Seattle Fire's Health One unit for city's vulnerable population to expand in 2021

Early next year, the Seattle Fire Department is looking to expand Health One. It’s a unit that consists of two firefighters and three case managers who respond to some of the most vulnerable individuals in the city.

“Essentially people who cannot advocate for themselves, or really cannot navigate the system, so that’s where we step in,” said Jon Ehrenfeld, the Program Manager for Seattle Fire Mobile Integrated Health. “We understand that people are part of a system, and very often what we are looking at is the result not of just individual choices and individual actions, but larger systemic factors.”
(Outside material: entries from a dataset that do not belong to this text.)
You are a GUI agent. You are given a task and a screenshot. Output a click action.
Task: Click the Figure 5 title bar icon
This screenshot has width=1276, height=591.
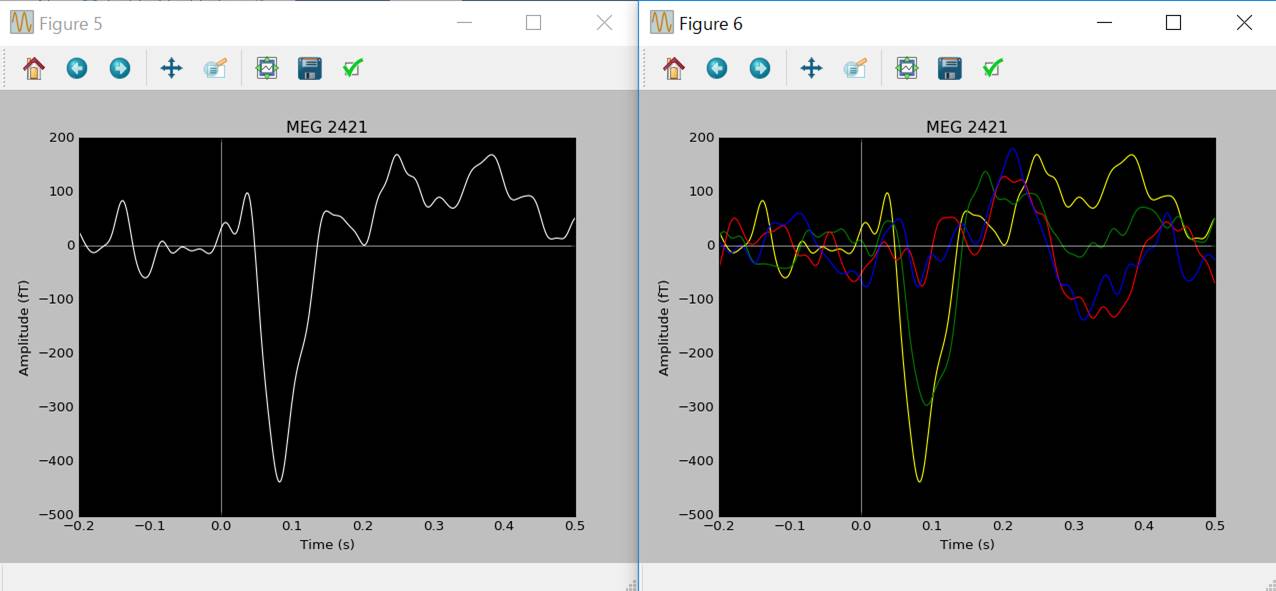21,23
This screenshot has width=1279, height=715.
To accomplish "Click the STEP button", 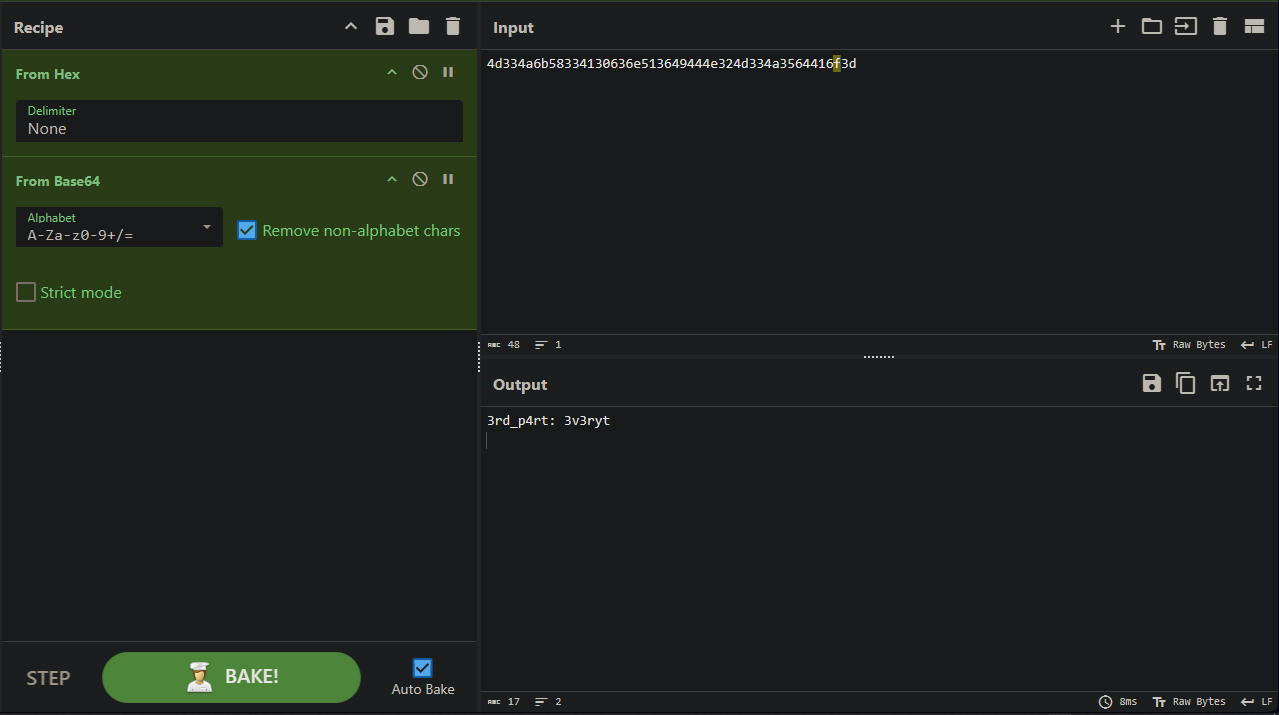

Ehrenfled said any person in the city is a potential client, and the team uses a compassionate and trauma informed approach.
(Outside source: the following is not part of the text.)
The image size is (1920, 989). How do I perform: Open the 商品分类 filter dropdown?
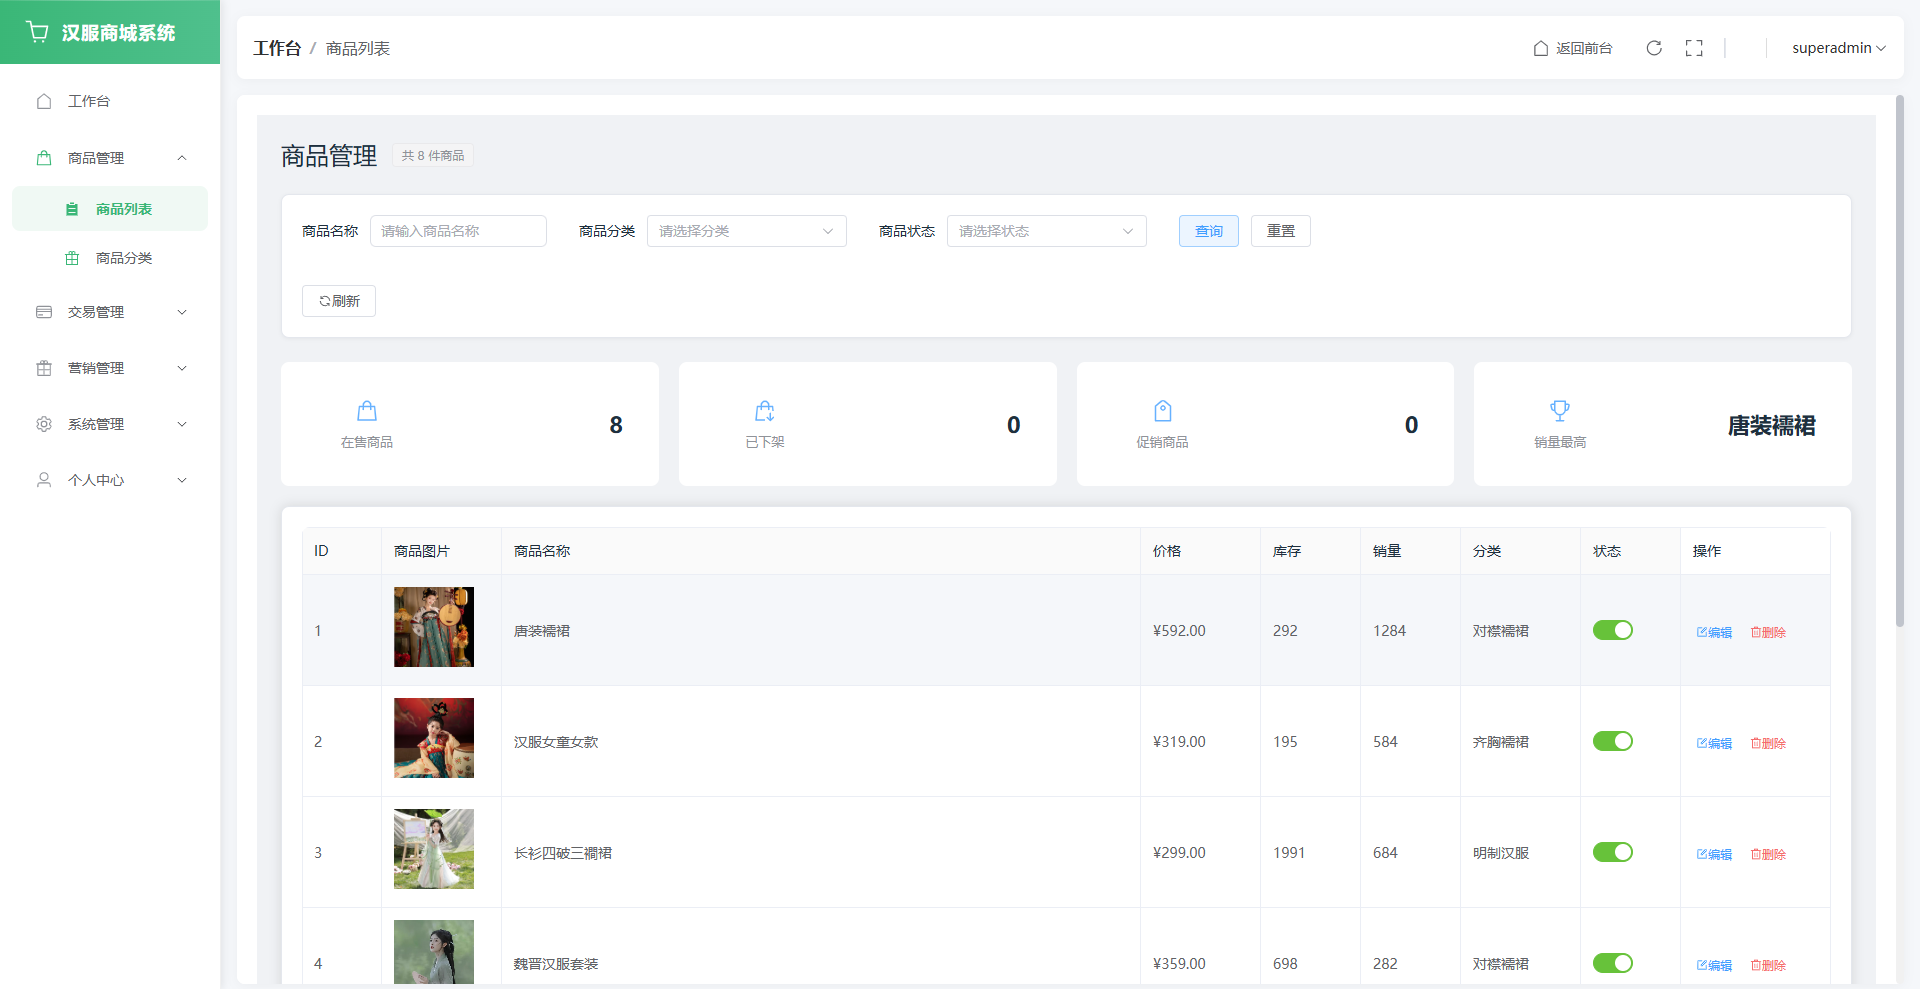746,231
“On one level this is the hardest work I’ve ever done,” said firefighter Roger Webber. “Getting the human stories that we never got on an EMS run of 15 minutes and then to the ER. Now we’ll spend hours with someone.”

Health One launched as a pilot program in 2019. Since that launch, the unit has served nearly 500 people in Seattle, with a focus on the downtown core, South Seattle and Ballard.
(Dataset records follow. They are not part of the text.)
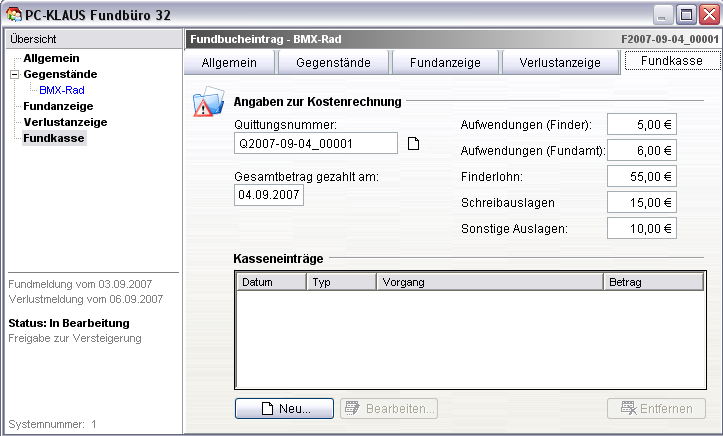Open the Fundanzeige tab
The width and height of the screenshot is (723, 436).
pyautogui.click(x=445, y=62)
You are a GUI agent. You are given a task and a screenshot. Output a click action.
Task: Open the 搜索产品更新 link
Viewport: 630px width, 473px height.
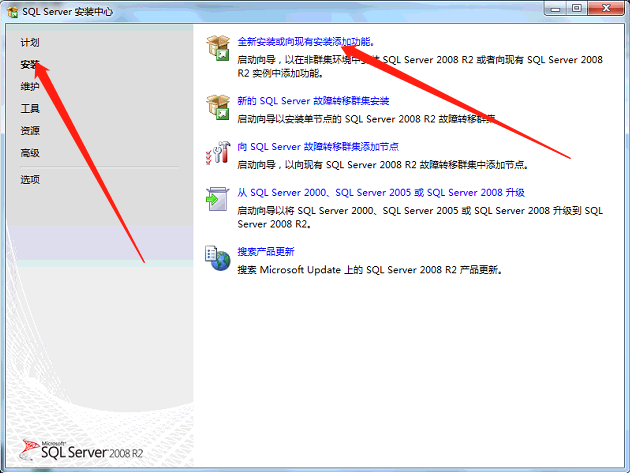pyautogui.click(x=266, y=252)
About 50 percent of their clients are people experiencing homelessness.

The program relies heavily on community partnerships from medical, behavioral health, street outreach, homeless services, basic human services to food and utilities.

The large gap Health One is filling can be seen from data in 2019. There were 73,000 medical calls for service to the Seattle Fire Department, and of those 44 percent were considered to be non-emergencies.

Mayor Jenny Durkan is proposing to spend $575,000 in 2021 to add a second unit to Health One.